Is it safe to drink alcoholic beverages such as wine or beer while taking the antiemetic drug Zofran? Although ondansetron may interact with several other medications with dangerously negative consequences, drinking alcohol while under treatment with it is not specifically contraindicated by its official prescribing information. Nonetheless, the answer to the question is probably much more complicated than one may expect. Zofran is, in fact, a 5-HT3 receptor antagonist that inhibits the action of the chemical messenger serotonin in the brain. However, because of its specific mechanism of action, it has shown to be effective in changing how the human brain reacts to the effects of alcohol. Although it has no effects on alcohol pharmacokinetics, ondansetron may alter several elements that characterize alcohol intoxication, including physical sensations and mood. Zofran can thus increase the sedative effect of alcohol, and further augment some performance changes induced by the peculiar stimulant activity of drinking. This drug significantly augments the subjective sensation of intoxication caused by alcohol consumption, to the point that animals and humans treated with this drug often voluntarily renounce drinking.
Zofran and alcoholism – a potential new treatment
The effects of ondansetron on alcohol consumption have been extensively researched in the last two decades. This drug has been, in fact, found to be helpful in stopping cravings, reducing the urge to consume alcohol in alcohol-dependent individuals. Zofran can be used to treat addiction as it may increase abstinence and decrease alcohol consumption in early-onset alcoholics. Its effectiveness as a pharmacological treatment approach to alcoholism is increased when patients undergo cognitive-behavioral therapy (CBT) to increase their abstinence. Researchers also suggested that this drug may show an even higher reduction in severe drinking in some groups of genetically predisposed individuals.

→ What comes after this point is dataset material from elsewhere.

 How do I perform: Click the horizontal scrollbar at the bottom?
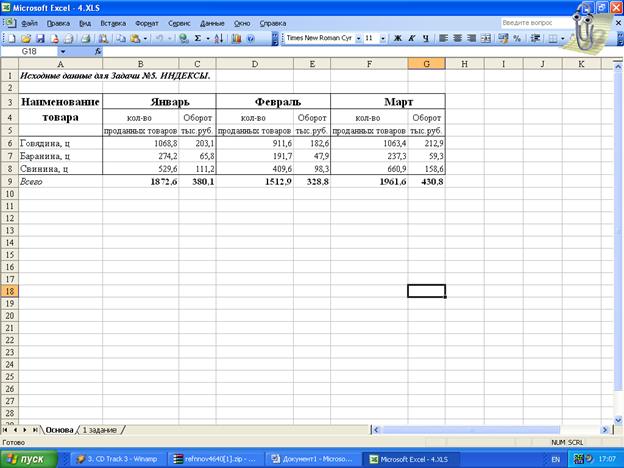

Ondansetron own mechanism of action as a serotonin inhibitor seems to be the one responsible for these behavioral changes in alcohol consumption. Alcohol craving is in fact believed to be caused by an imbalance between the two neurotransmitters dopamine and serotonin. Zofran blocks the serotonin receptor which, in turn, decreases the release of dopamine induced by alcohol consumption. Dopamine is believed to be the principal neurotransmitter involved in the pleasure-reward system: blocking it effectively diminishes the ability to experience pleasure after drinking alcohol.